Finding one's identity is a topic that has probably occupied every human being from birth until his/her death: "Who am I, how do I see myself and how do my fellow human beings perceive me?” are the crucial questions to the self in finding one's identity.
The definition of the self is as follows: "It is a conceptual system consisting of one's thoughts and attitudes about oneself."1 But what does the term identity actually mean? The perception of one's own person as something constant and at the same time changeable in the course of life is at the centre of the definition of identity here. The inner uniformity remains in essence despite possible external changes that can be traced back to life history or the respective environmental situation. One's own identity lies in the perception of the individual, because only the individual himself/herself knows who he/she is. The inner uniformity and the knowledge of one's own identity are opposed to the outer appearance. For the human being as a social being, it is important how he/she is perceived by the outside world. Do fellow human beings see the same identity that the individual perceives inside as his/her identity? Is there a congruence or a discongruence between one's own perception and perception by the outside world?

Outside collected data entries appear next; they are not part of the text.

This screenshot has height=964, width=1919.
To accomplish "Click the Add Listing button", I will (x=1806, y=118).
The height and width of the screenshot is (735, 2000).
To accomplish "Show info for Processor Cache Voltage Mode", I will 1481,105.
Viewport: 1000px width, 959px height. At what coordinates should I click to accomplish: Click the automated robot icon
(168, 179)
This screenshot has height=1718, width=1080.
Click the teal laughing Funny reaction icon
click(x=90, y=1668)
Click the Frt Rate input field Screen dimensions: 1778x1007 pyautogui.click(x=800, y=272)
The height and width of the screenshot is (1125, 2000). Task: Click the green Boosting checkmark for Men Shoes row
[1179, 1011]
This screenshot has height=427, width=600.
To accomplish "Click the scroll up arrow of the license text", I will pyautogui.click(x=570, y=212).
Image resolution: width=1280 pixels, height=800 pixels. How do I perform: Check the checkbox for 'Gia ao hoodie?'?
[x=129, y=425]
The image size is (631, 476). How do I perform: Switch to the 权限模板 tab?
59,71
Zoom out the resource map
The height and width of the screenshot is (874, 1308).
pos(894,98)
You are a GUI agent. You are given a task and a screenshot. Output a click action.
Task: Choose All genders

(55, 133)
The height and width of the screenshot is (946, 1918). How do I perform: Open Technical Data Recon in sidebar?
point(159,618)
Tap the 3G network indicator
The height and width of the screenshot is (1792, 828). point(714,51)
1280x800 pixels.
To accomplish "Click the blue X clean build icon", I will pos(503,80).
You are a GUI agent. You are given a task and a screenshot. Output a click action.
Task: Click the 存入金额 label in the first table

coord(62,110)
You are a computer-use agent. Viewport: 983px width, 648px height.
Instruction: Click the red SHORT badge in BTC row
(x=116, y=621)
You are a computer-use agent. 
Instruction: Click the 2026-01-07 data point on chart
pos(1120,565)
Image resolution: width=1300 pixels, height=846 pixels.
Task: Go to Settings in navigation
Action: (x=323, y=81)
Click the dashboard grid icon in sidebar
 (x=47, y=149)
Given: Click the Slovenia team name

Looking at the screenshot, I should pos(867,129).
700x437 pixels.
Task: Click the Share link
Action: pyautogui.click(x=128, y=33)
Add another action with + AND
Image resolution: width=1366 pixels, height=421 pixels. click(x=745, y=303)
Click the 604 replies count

A person has a need for her/his perceived gender identity to be in congruence with the external gender. This is not primarily about sexuality, but about the gender self-experience of one's own person. Scientific studies have shown that gender incongruence can lead to psychological and physical illnesses. If the outside world's perception of oneself and one's own perception diverge too much, this can be accompanied by enormous psychological stress and the promotion of certain harmful behavioural patterns. In the US, half of the people with a transgender, multi-gender or gender fluid identity suffer from depression or anxiety disorders.2,3 The lifetime prevalence for suicidality among trans women and trans men is 46%. They outnumber cisgender persons by a factor of 11.4 According to an American study from Ontario, medical underuse is present in about 44% of persons with a *trans or *inter lifestyle. In the cisgender control group of the same age, this was the case for only about 11%. Often, people with a *trans or *inter lifestyle face a very specific problem: The attending physician lacks expertise regarding transgender medical issues.5-7
A study published in the renowned journal The Lancet looked for reasons for the psychological situation of persons with transgender, multi-gender or gender fluid identity. The focus is on the state of subjective distress and impairment. This arises as a reaction to the discrimination, stigmatisation, lack of acceptance, rejection and mistreatment of the persons concerned, which they regularly experience in their everyday lives. Discrimination against a person changes their behavioural patterns. The inter* and trans* persons are in a state of heightened vigilance and physical stress reactions. This encourages risky behaviour and a rejection of their own person. This psychological stress also manifests itself on a physical level: cortisol levels can rise, vascular resistance can increase, cardiac and memory performance can decrease. There is a risk of premature onset of Alzheimer's disease. In the US, 26% of people with *trans or *inter lifestyles consume harmful substances. 33% suffer from anxiety disorders.8,9
It is our responsibility as medical professionals to ensure that people with *trans and *inter lifestyles are protected from discrimination and stigmatisation in the health care system. Also, some professional competence in transgender medical issues should be acquired through regular training. If we all actively address discrimination and stigma and the path to transition is made easier, one day the prevalence for depression, anxiety disorder and suicidality among persons with a *trans or *inter lifestyle may decrease in response.
2. Budge S. L. et al. (2013). Anxiety and Depression in Transgender Individuals: The Roles of Transition Status, Loss, Social Support, and Coping. J. Consult. Clin. Psychol. 2013;81(3):545-557.
3. Nota N. M. et al. (2019). Evaluation and Treatment of Gender-Dysphoric/Gender Incongruent Adults. Endotext [Internet]. South Dartmouth (MA): MDText.com, Inc; 2000-.
4. Weissman M. M. et al. (1999). Prevalence of suicide ideation and suicide attempts in nine countries. Psychol Med 1999;29(1):9-17.
5. Bauer G. R. et al. (2013). Suicidality among trans people in Ontario: implications for social work and social justice. Serv Soc Que 2013;59(1):35-62.
6. Bell J. et al. (2019). Trans individuals' experiences in primary care. Can Fam Physician. 2019;65(4):e147-e154.
7. Vermeir E. et al. (2018). Improving Healthcare Providers' Interactions with Trans Patients: Recommendations to Promote Cultural Competence. Healthc Policy. 2018;14(1):11-18.
8. The Lancet Public Health. (2020). Transgender health, identity, and dignity. Editorial, Vol. 5, Issue 4, E117.
9. Jamieson J. P. et al. (2012). Experiencing Discrimination Increases Risk-Taking, Anger, and Vigilance. Psychological Science 24 (2) (December 20): 131-139.